I wish I had treated her better.

I wish that I would have been more compassionate, more understanding. I wish I could have given her all that she wanted and more. I wish and regret so many things it's physically impossible to count all the things I regret doing to Adley. I wish I was kinder, more gentle. I wish I had not yelled at her and screamed like I did, I wish that I didn't make her so angry, I wish that I could take back every fight that I'd ever had with her, but then I remember the good things.

I taught her to read and write, taught her how to cook and clean. I gave her a roof over her head and a half decent bed, I took her away from that god awful place.

That awful place that you worked in.

It haunts me every day that I used to work in a place like that, but I needed to make a living. I needed the money to support myself and then Adley. Once they discovered the fake pregnancy test, they cut my funds immediately. I had no choice, I needed to move or they were going to come and take her away, and I couldn't have that.

I may have loved her, or maybe I didn't. I don't know what I felt for Adley, all I know is that it was real. It was real and it hurt, and it still hurts. The truth is I didn't even know the meaning of love until I met her, even if it was a strange relationship, even if we didn't get along and had numerous fights, at least I felt something with her, and that's a lot more than I can say for half of the men that walk in through that door in search of a good time.

This world that is filled with desire and almost nothing but, it's hard to imagine the things that went through my mind about Adley. I didn't just see her as a piece of meat, as something I could sink myself into and own and control. I saw her as a person, as an actual person, not a doll or some fancy toy or even just a plain face. That's the problem, nobody sees people as people anymore, they see them as an inanimate object, lifeless. The only thing that we recognize as life anymore is ourselves.

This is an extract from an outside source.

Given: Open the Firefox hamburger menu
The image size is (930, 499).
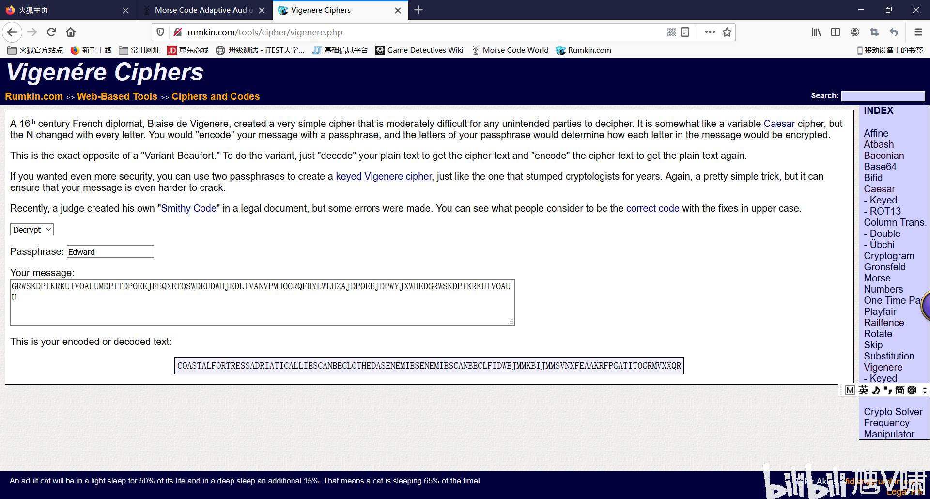Looking at the screenshot, I should tap(918, 32).
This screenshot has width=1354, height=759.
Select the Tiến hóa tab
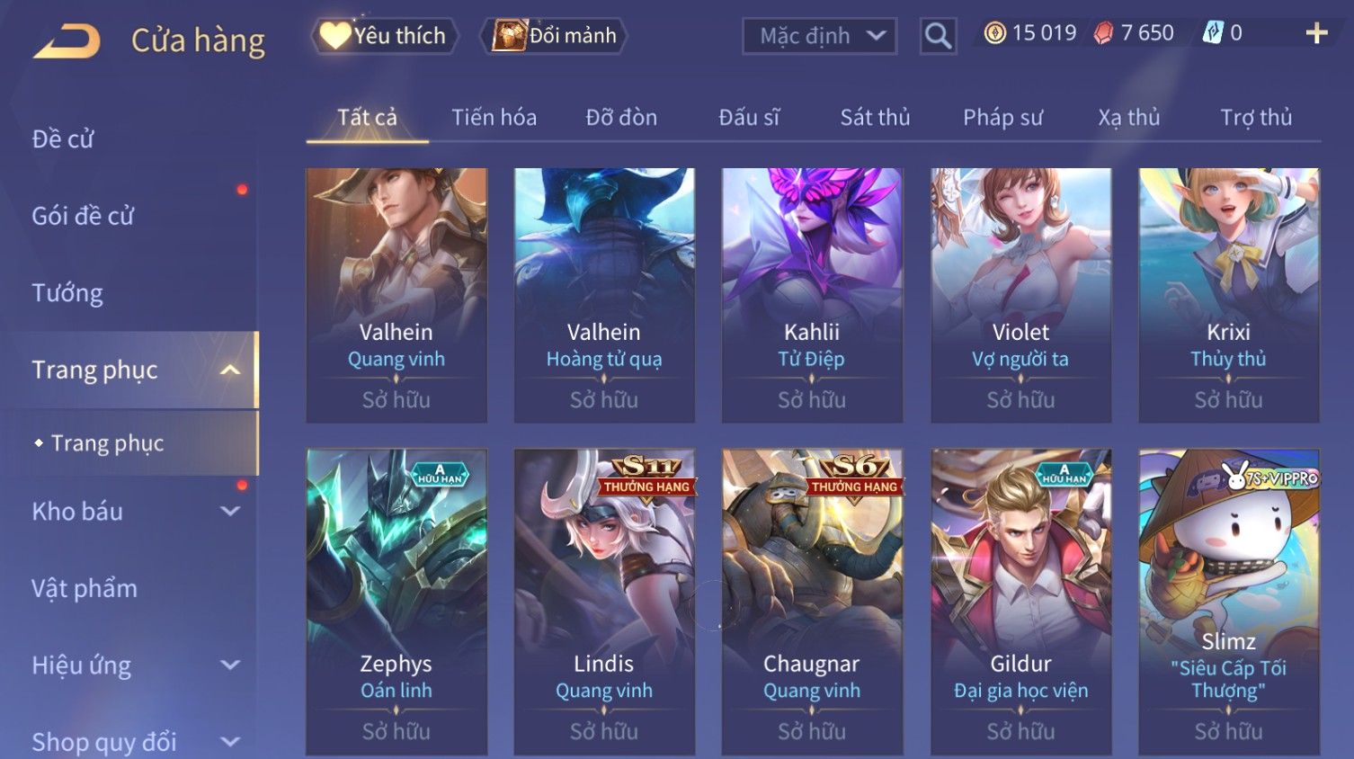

It takes a special someone, someone like her, to force you to remember that all of us are people, all have feelings that are much more powerful than desire. I don't know how she did it, or even if she meant to, but she has accomplished to change my whole life and how I see things.

As I rock my beautiful daughter in my arms I know that some day we will get back to the way things used to be. Back to a time when lust was a sin and not a pleasure, back to a time when it was uncommon for these tragic and vulgar things to happen to women, instead of an every day occurance, back to a time that made sense.

If there is one thing that Adley has done, it's that she has taught me how to feel again. If the world could do the same, if they all could find that special someone, love of their life or not, but just that one person, that makes them feel something again, then maybe we can all figure out what it's like to actually feel again.

Then maybe Adley would have died for something instead of nothing.